A Copa do Mundo Feminina de 2027 pode impulsionar o futebol feminino no Brasil, mas a transformação do esporte depende de investimentos e da mudança de visão do mercado. A autora questiona se o país está preparado para ver o evento como uma oportunidade de mudança estrutural.
A autora observou que, após a final da Copa do Mundo Masculina entre Espanha e Argentina, as emissoras já focavam na próxima edição feminina. Ela expressou preocupação sobre a capacidade do Brasil de transformar o esporte, indo além de um evento passageiro.
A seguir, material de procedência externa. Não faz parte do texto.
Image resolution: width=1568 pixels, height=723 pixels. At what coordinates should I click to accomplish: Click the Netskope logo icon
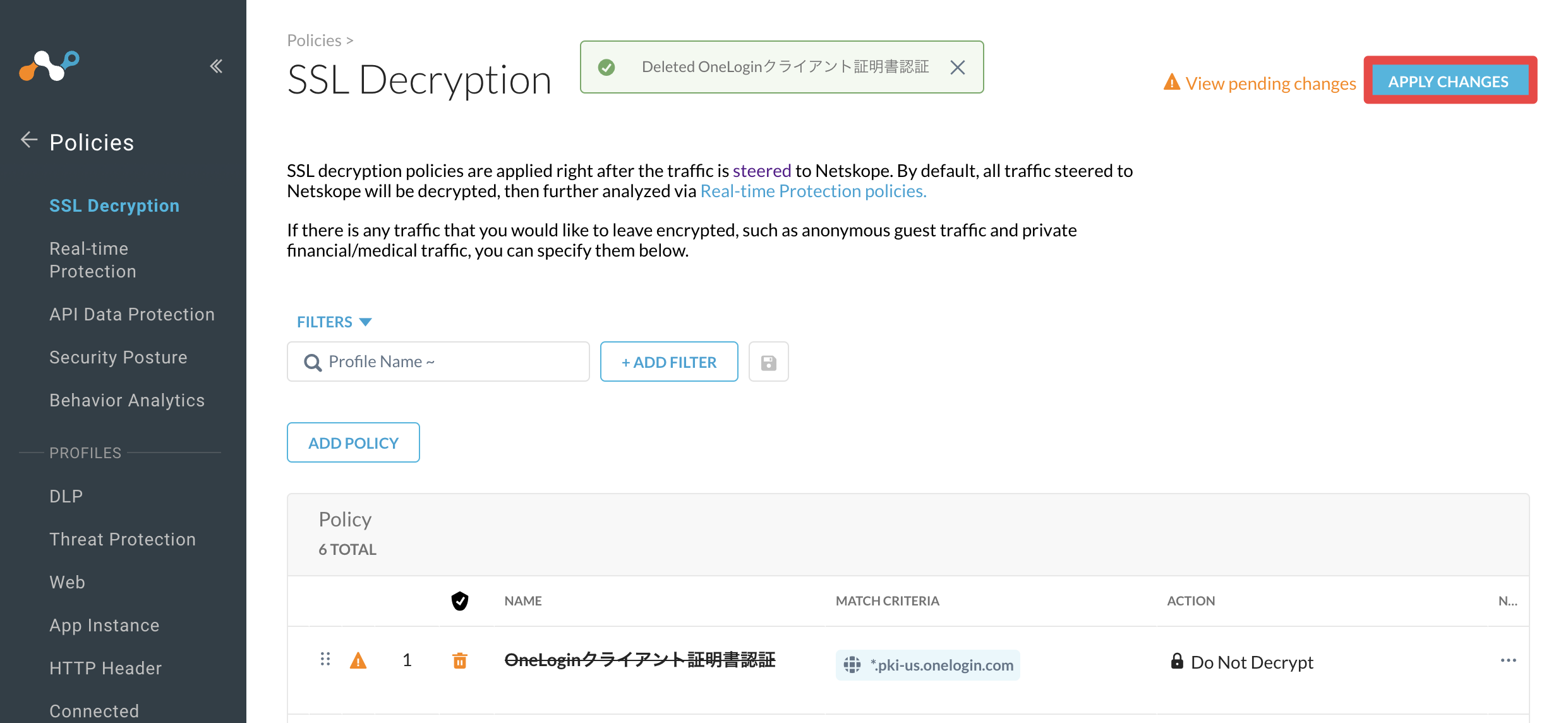(49, 66)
Segundo a colunista, o futebol feminino ainda ocupa um espaço pequeno na cultura nacional, necessitando de estrutura como campos de treino, campeonatos e incentivo.
A especialista defende que o esporte gera valores como disciplina e superação. Ela argumenta que o sucesso de qualquer modalidade exige investimento antecipado. O futebol feminino, nesse contexto, é visto como uma chance para milhares de meninas encontrarem futuro, para clubes criarem novos modelos de negócio e para marcas estabelecerem conexões autênticas com o público.
A autora conclui que quem enxergar a potência da Copa de 2027 antes dos demais estará construindo um legado. A pergunta que permanece é se o mercado já iniciou movimentos para fazer parte dessa história ou se aguardará o início da competição.